Queensland doctors are calling on the state government to mandate fluoride in all council water supplies, saying a decision by more than a third of the state’s councils to opt out of the practice six years ago is resulting in extensive tooth decay.
Water fluoridation in Queensland was mandated by the Bligh state government in 2008 but under premier Campbell Newman the legislation was amended in 2012 so the state no longer paid councils to implement fluoridation and decision-making responsibility was handed back to local government.
Today only 22 of the state’s 77 councils add fluoride to their water.
AMA Queensland President Dilip Dhupelia says dentists in regional areas including Cairns, Rockhampton and Bundaberg are now performing multiple tooth extractions on elderly people and children are being hospitalised for dental conditions.
Oral health services data also shows that 43 per cent of children aged 5-6 and 55 per cent in the 5-14 age group had experienced decay. The figure stood at 70 per cent for Indigenous children, Dr Dhupelia said.
“These councils are seemingly unwilling to accept the extensive body of evidence proving the health benefits and safety of fluoride and so we are calling on the state government to rectify the problem urgently by mandating fluoride in all drinking water supplies,” he said in a statement.
The AMA estimates that the reintroduction of water fluoridation would only cost between 60 cents and $1 per person, amounting to an estimated cost of $19,500-$32,500 to a council servicing a population of around 35,500.
“However we recognise that some local councils may require greater assistance to deliver fluoride to their communities,” it says in its 2019 Budget Submission.
“For this reason, we also call on the Queensland Government to ensure that funding is made available in this year’s Budget to assist those councils who may require assistance in re-establishing water fluoridation in their local water supplies.”
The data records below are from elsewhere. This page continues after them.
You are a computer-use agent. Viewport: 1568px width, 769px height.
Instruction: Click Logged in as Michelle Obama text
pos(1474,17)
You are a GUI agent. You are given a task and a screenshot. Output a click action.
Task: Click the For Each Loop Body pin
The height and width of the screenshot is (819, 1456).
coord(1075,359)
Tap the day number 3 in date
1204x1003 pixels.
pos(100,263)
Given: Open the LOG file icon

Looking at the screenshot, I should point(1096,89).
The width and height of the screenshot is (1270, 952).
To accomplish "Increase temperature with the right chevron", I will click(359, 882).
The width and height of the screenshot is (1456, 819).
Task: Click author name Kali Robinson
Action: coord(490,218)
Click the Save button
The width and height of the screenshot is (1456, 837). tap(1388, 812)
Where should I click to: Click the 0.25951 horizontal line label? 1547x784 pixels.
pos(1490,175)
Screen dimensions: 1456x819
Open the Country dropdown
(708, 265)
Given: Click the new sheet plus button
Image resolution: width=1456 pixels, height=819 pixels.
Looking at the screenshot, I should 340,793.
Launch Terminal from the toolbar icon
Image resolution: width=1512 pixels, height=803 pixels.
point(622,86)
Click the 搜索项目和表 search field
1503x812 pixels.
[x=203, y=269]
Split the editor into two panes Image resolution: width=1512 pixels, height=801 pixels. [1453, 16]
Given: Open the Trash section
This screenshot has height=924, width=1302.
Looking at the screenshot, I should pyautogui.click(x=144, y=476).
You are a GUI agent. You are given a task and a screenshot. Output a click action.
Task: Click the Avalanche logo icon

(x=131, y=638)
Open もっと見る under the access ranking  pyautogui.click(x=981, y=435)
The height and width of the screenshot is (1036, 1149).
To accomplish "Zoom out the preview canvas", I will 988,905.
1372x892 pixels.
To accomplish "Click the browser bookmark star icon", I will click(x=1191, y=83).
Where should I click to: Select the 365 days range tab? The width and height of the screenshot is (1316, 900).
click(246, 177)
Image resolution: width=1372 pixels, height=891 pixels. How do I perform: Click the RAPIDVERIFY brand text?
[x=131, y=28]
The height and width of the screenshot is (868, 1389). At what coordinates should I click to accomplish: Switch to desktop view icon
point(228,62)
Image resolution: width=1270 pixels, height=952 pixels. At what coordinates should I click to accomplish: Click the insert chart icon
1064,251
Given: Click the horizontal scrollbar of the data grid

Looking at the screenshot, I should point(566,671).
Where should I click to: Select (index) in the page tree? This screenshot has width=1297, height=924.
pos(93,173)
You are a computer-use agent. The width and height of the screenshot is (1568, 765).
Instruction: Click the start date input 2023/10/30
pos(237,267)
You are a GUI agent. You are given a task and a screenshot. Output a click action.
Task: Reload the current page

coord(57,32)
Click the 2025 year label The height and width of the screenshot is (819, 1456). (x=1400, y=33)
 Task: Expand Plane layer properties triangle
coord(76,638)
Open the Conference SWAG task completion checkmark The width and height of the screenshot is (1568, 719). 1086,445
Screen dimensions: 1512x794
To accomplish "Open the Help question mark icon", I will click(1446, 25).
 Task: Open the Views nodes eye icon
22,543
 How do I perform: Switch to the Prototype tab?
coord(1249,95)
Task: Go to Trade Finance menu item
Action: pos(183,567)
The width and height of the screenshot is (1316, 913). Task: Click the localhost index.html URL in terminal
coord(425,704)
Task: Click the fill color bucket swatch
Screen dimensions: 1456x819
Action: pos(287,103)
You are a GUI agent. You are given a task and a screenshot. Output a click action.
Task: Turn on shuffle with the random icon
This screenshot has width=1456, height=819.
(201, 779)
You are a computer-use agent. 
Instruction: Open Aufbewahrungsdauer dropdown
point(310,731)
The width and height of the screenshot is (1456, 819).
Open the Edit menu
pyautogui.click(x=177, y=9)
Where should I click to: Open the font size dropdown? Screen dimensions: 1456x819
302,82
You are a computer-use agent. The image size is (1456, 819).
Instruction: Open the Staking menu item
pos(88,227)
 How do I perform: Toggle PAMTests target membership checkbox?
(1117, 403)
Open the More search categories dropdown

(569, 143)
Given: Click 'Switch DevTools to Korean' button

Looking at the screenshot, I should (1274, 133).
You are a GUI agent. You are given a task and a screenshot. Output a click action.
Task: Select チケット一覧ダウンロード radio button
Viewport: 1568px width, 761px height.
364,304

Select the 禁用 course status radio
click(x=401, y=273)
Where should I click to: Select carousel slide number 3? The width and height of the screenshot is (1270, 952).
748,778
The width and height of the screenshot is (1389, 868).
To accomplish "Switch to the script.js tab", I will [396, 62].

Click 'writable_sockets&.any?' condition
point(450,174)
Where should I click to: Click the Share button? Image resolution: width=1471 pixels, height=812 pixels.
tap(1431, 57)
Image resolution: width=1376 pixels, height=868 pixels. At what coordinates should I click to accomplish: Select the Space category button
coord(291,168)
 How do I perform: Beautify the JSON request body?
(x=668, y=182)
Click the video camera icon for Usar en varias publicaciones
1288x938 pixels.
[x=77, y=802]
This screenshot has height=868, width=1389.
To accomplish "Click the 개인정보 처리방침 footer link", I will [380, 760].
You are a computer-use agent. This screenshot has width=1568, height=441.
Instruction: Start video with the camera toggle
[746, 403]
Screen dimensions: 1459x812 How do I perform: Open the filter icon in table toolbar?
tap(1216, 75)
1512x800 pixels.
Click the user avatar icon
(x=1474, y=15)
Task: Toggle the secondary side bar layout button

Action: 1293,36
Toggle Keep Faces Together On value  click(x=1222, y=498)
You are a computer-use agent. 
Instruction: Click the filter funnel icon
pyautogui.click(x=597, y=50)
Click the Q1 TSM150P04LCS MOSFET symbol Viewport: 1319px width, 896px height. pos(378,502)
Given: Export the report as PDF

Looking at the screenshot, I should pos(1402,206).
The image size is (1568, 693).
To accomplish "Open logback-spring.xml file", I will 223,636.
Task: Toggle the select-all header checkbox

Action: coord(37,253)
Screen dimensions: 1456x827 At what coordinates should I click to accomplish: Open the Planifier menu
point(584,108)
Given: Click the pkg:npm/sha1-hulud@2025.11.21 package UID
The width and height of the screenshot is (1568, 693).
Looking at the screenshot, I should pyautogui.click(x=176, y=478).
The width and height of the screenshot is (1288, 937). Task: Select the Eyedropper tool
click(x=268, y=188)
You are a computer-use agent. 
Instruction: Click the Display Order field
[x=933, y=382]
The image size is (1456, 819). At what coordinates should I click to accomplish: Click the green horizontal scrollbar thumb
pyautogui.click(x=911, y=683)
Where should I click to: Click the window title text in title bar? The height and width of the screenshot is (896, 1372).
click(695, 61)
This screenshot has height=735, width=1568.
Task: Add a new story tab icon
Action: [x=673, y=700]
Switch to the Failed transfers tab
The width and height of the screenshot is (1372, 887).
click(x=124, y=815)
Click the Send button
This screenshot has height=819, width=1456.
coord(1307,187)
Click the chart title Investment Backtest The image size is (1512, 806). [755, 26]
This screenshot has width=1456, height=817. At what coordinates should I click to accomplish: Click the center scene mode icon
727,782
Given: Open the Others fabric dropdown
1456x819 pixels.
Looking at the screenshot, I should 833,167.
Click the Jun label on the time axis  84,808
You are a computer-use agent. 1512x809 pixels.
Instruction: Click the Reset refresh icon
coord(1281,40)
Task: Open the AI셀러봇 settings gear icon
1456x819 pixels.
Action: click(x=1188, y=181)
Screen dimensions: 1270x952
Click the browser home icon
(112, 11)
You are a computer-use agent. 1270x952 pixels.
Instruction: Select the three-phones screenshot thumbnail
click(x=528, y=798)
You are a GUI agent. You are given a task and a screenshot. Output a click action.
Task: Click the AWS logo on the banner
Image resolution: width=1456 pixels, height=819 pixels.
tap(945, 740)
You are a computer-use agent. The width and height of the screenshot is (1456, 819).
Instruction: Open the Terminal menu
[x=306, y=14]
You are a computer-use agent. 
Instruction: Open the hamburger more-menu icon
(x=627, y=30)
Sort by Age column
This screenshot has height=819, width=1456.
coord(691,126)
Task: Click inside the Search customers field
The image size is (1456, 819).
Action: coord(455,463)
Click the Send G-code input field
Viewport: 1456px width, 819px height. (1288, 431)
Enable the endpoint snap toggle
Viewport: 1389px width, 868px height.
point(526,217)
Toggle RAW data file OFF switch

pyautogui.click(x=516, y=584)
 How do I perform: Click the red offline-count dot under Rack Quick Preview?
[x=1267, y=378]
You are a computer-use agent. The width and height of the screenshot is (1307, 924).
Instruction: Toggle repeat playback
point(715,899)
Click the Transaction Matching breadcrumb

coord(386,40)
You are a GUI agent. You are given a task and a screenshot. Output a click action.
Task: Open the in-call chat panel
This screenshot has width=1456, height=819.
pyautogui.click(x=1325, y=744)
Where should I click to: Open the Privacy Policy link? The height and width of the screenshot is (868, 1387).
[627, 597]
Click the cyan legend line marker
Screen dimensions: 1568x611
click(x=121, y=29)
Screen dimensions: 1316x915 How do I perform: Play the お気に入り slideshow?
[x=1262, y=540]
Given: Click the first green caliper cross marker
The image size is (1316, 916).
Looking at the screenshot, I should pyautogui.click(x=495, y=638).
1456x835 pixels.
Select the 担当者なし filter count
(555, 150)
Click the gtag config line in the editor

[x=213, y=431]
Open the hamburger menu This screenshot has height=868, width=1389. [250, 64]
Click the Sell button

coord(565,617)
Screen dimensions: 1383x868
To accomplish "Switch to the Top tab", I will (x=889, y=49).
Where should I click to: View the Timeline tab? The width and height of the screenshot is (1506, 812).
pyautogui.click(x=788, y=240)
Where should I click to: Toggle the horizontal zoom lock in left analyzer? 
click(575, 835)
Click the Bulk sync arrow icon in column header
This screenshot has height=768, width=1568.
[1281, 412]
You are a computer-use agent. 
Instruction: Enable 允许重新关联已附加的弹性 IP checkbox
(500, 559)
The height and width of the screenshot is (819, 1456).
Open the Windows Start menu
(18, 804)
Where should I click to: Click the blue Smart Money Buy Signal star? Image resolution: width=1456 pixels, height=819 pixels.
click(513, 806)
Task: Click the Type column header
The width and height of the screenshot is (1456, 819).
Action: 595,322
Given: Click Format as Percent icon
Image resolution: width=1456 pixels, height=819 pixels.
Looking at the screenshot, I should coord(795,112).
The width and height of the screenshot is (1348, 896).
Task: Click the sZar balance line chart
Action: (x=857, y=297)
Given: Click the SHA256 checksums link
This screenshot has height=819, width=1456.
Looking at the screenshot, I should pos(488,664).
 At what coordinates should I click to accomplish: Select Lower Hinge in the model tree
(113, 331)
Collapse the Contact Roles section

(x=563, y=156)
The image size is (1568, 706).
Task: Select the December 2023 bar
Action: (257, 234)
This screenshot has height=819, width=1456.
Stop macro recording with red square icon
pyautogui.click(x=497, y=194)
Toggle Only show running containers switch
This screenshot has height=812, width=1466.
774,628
A spokesman for Queensland heath did not directly address questions about whether the government would consider reversing the decision to make fluoride optional, but “local governments are encouraged to supply their communities with fluoridated water”.
Seventy-two per cent of Queenslanders were receiving fluoridated water, he said.
Fluoridation: a health or water managment issue?
A spokesman for LGAQ said the AMA’s cost estimate didn’t take into account capital costs.
He said LGAQ’s position remained that it should be up to each council to make a decision about whether or not to add fluoride to water supplies, in consultation with their local communities.
While some communities supported fluoridation, others were opposed to it, he told Government News.
“Local government believes the decision to add or remove fluoride from public water supplies should be made by individual local governments,” he said.
He said adding fluoride and maintaining equipment meant additional costs to councils and oral health was a matter for the state, not local government.
“We don’t see any movement from the government in going back to compulsory fluoride but if there was there’s a cost to councils.
“The state government should fully fund local government for the capital and recurrent costs of the fluoridation of public water supplies as oral health is a state government responsibility and it is the financial beneficiary of improved oral health.”
The AMAQ budget submission also calls for $10 million for local councils to build extra bikeways, lighting on walking paths and public exercise equipment.